El encargado de la cocina también está consciente de que la supervivencia es lo más importante en la vida: “Aquí yo aprendí lo que es un ser humano”. Rayando las 12:00, los custodios abren la puerta del comedor: un inmenso galpón techado, alguna vez pintado de blanco, que en los peores tiempos del penal duró unos años como celda y luego fue convertido nuevamente en comedor. Los primeros se arremolinan en las bancas ubicadas cerca del lugar donde se sirve la comida, mientras Severino, uno de los custodios a cargo hoy, pone orden y recrimina a un joven revoltoso al que otro agente reduce con un golpe en la cabeza.

“El trabajo más fuerte de la cárcel es la cocina”, dice Martínez, al frente de once colaboradores, incluyendo a su segundo, Diómedes Encarnación, “olvidados” todos según el jefe, porque si viene por ejemplo una “bendición” (la ayuda que traen las iglesias de afuera), sus ayudantes no la reciben. “Yo estoy aquí porque quiero”, agrega el encargado, que llegó al penal como panadero: tres meses sin paga “pero ya estaba metido aquí”, y terminó acostumbrándose.
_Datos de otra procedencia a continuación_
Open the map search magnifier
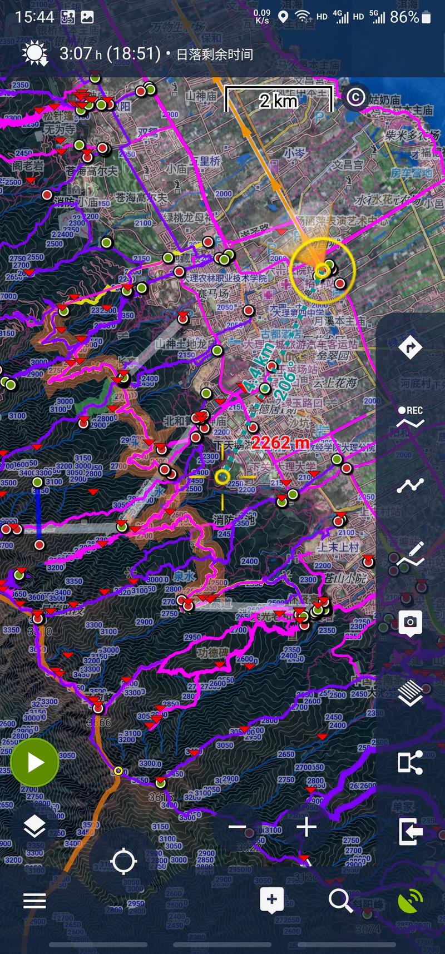Image resolution: width=445 pixels, height=954 pixels. pyautogui.click(x=340, y=901)
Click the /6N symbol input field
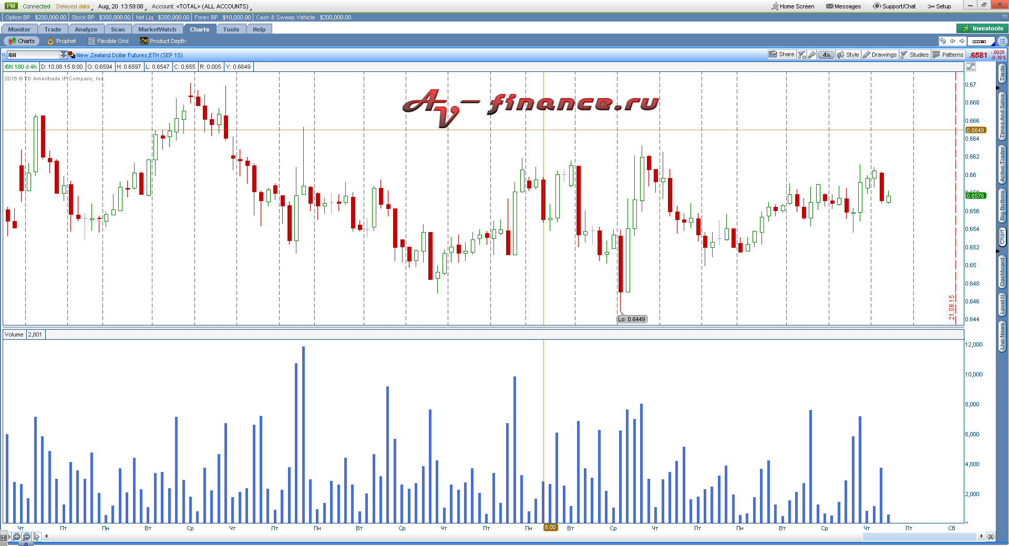Image resolution: width=1009 pixels, height=546 pixels. (x=33, y=55)
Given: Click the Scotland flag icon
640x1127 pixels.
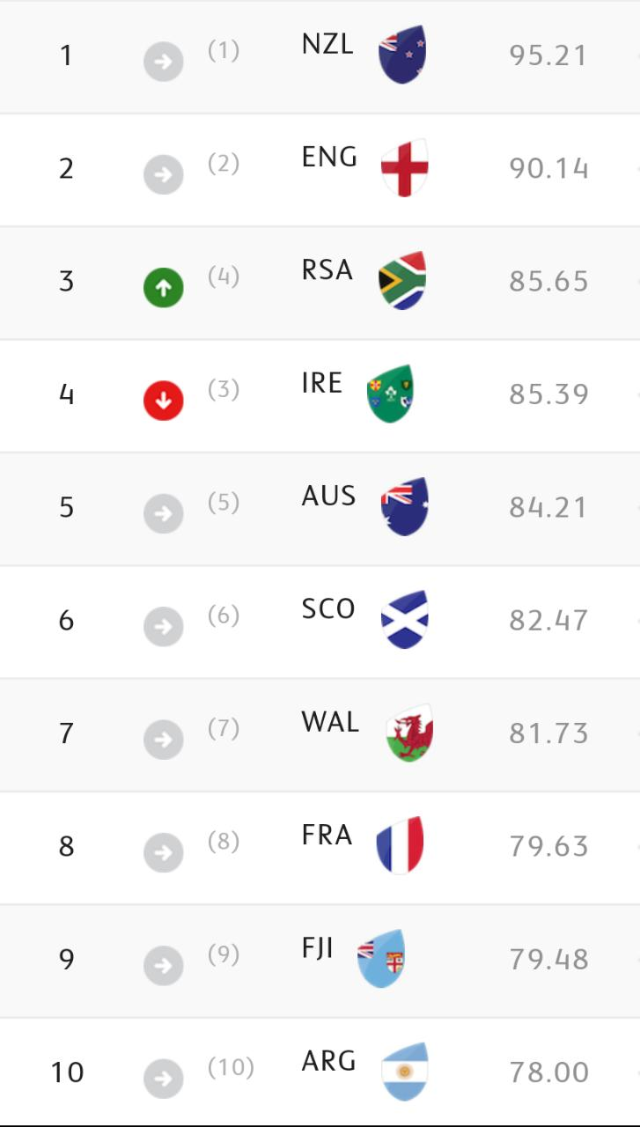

Martínez también trata de derrumbar el mito de que el “chao” es malo. No lo es, en realidad, si se sirve en buenas condiciones. Según el encargado del área, la razón está en que antes lo traían de los Comedores Económicos, que lo hacían muy temprano y se malograba en el tiempo que lo transportaban a la cárcel y lo servían a los internos. El primer tanque es traído de la cocina al área de servir a las 12:05 (son dos en total), y ocho minutos después tres internos empiezan a servir la comida.
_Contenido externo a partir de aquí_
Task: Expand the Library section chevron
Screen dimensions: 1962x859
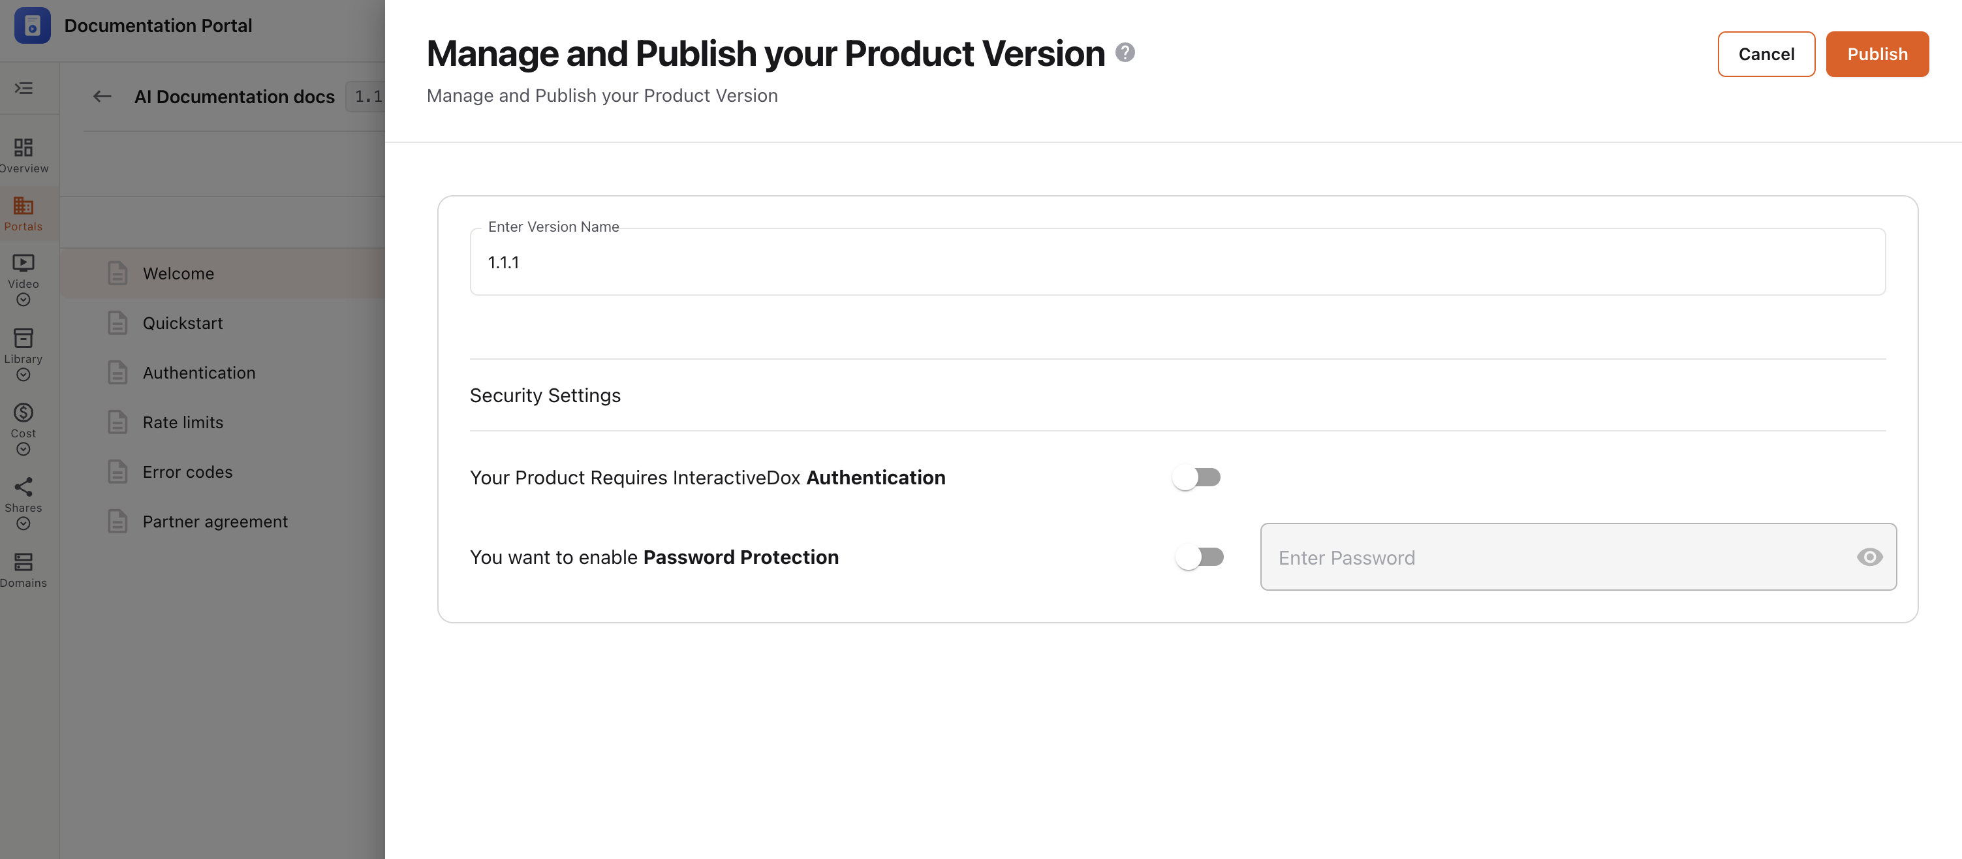Action: tap(24, 375)
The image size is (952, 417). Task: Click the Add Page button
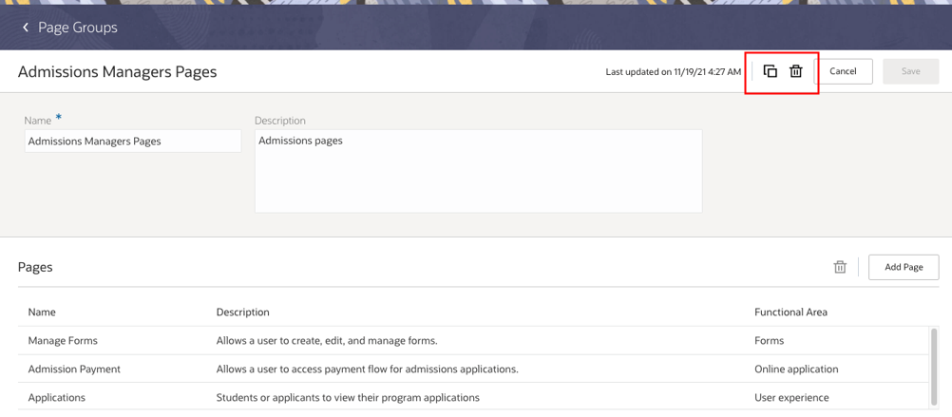[x=904, y=267]
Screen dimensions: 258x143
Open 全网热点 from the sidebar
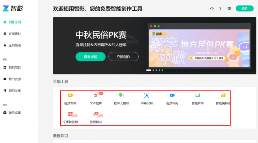point(15,45)
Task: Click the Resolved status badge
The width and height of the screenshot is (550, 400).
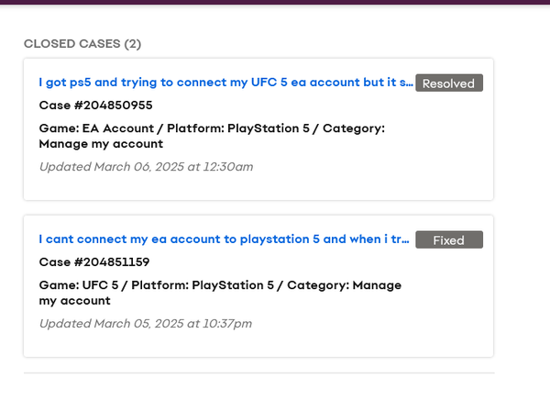Action: click(x=449, y=83)

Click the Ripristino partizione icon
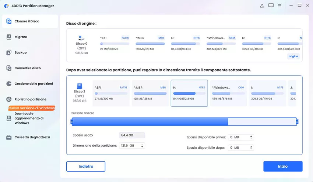[9, 99]
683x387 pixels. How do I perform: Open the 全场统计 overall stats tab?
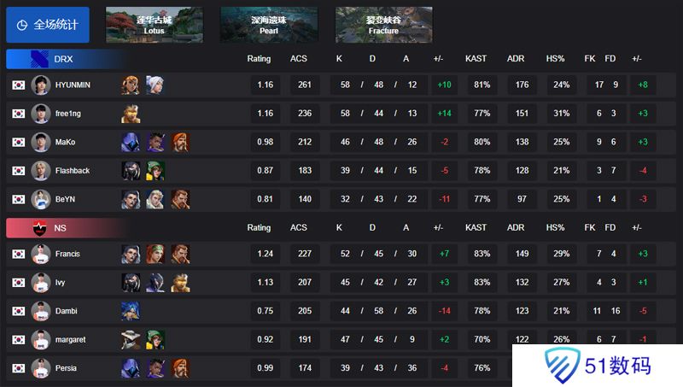[x=48, y=25]
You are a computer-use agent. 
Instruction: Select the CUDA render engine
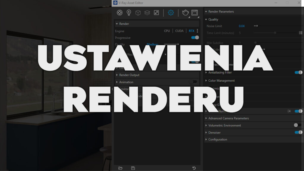pyautogui.click(x=179, y=31)
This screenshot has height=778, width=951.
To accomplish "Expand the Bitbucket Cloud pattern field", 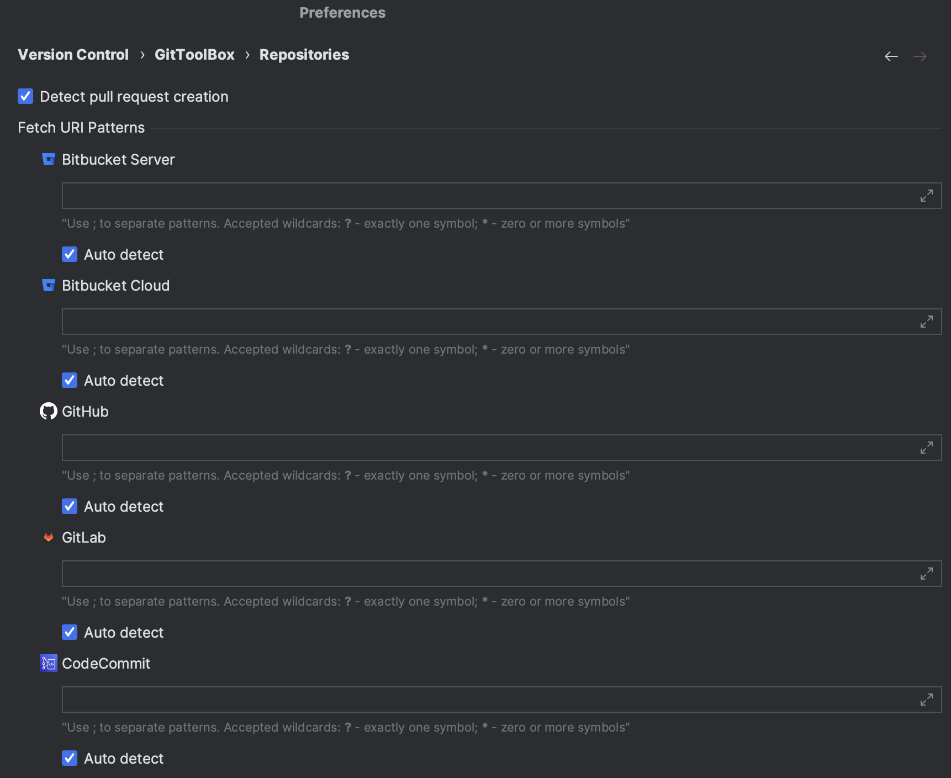I will 927,321.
Los custodios llaman a los primeros que pasan sus platos (depósitos de cualquier tipo, desde cantinas de las que venden en los supermercados hasta latas medianas de salsa de tomate, galones de cloro cortados por la mitad, revistas y fundas plásticas) a través de una reja donde dos “colaboradores” sirven por dentro, rápidos y autómatas, el moro con dos platos de “fon” gastados, mientras la fila avanza, dobla a la izquierda y encuentra otra reja donde otro interno sirve la “compaña”, hoy habichuela blanca traída en dos grandes ollas de metal.

“Alex”, uno de los “colaboradores”, hombre robusto y tatuado, toma una pala de metal y remueve el arroz en un proceso que implica turnos por el agotador sistema. Afuera, Reyes ayuda a Severino a mantener el orden, pero deben llegar refuerzos en un día aparentemente tranquilo. 25 minutos después viene un “colaborador” de la cocina y rellena uno de los tanques azules con una cubeta adicional de moro. Y luego el “concón”, que sólo disfrutarán los últimos internos que quedan en el lugar.

Severino, atareado hasta más no poder, pregunta si queda más, y ante la respuesta afirmativa de los que sirven la comida hace pasar a más personas que celebran con honesta algarabía la noticia coreando el sobrenombre del custodio: “¡Muñecón!”, “¡Muñecón!”Ö Hasta que se acaba la habichuela y el arroz, y un interno en el comedor, ahora silencioso y desolado, barre los restos del “chao” que se cayeron en el camino.

NOTA DEL EDITOR Los autores de este trabajo, el reportero Javier Valdivia y el reportero gráfico Jorge Cruz, ingresaron durante un mes a la Penitenciaría Nacional de La Victoria para conocer de cerca la situación que viven poco más de ocho mil internos, y los cambios que la administración del penal, pese a la resistencia de un sistema violento y corrupto, viene introduciendo en los últimos años.

Durante todo el mes de febrero, ambos periodistas del LISTÍN DIARIO, bajo la iniciativa del procurador general de la República, Francisco Domínguez Brito, y la plena colaboración del director de Prisiones, Tomás Holguín; del alcaide de La Victoria, Gilberto Nolasco, del jefe de seguridad de la prisión, coronel Marino Carrasco, de su personal y de un grupo de internos, Valdivia y Cruz pudieron recoger de primera mano —y sin censura de las autoridades— testimonios, escenas y situaciones que han traducido en este reportaje de siete entregas.

Aglomeración. Un grupo de internos pugna por entrar al comedor por una pequeña reja que es abierta como a las 11:30 de la mañana.

Sobrevivencia. Dos "colaboradores" de la cocina sirven el "chao", el almuerzo que el penal sirve gratuitamente cada día a entre 3,000 y 3,500 personas.